There is scarce literature on a curriculum to address this emerging need in professionalism education. Importantly, little is known about whether and how students respond to such curriculum and how effective it may be at changing personal online behaviors. We therefore conducted a mixed-method study with first-year medical students to examine whether a brief, required, two-hour intervention embedded within a professionalism course was associated with a change in students’ attitudes and use of online social media. We hypothesized that the intervention would be associated with increased awareness and action among students to change their online presence to reflect their new professional roles.

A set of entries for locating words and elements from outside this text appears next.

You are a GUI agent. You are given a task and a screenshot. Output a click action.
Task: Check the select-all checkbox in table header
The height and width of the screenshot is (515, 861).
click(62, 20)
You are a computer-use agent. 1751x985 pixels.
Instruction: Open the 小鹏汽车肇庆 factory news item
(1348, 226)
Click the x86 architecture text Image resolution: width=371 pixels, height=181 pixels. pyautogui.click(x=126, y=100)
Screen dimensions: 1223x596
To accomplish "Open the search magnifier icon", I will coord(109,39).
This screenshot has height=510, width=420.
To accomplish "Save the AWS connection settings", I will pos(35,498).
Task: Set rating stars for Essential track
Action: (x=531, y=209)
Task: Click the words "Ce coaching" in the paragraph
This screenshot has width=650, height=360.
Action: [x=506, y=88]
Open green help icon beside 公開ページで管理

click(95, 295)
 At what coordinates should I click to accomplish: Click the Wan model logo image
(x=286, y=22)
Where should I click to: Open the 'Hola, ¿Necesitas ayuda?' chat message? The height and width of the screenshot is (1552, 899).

Setting, participants, and curriculum
We conducted this study at the Keck School of Medicine of the University of Southern California and included all medical students (n = 180) entering their first semester of medical school in the fall of 2011.
During the Professionalism and the Practice of Medicine (PPM) course, we introduced this new curriculum. PPM is a 200-hour required course that spans the first two years of medical school.18 Two faculty mentors teach the course weekly in groups of 24 to 30 students using a standardized, case-based curriculum that includes professionalism, bioethics, narrative medicine, cultural competence, integrative medicine, community health, health policy, and the business of medicine. In 2011, we added a two-hour session that covered the 2011 AMA social media use guidelines.1
The new session, “Online Social Media and Professionalism,” was presented in the second week of the course and included a large-group, didactic presentation on the role of reflection in practice, followed by a 30-minute interactive lecture on maintaining a professional presence online, using content from recently published literature, media clippings, and videos.5,6 This session was followed by an hour-long, small-group discussion led by faculty mentors who had received prior training and who followed a standardized script with prompts. Each group of 24 to 30 students discussed their current online presence and social networking habits and the professional implications of those behaviors, and reviewed a patient scenario. The faculty mentors provided trigger questions (e.g., “How, if at all, do you see your online presence changing in future?”), acknowledged students’ opinions or comments (e.g., “It looks like there are two different opinions among the group about the need for privacy settings”), and summarized the discussion (e.g., “Most of you seem to agree that you will maintain a separate online social presence for your family or friends only and will not give your future patients access to this identity. Is there anyone who thinks differently?”).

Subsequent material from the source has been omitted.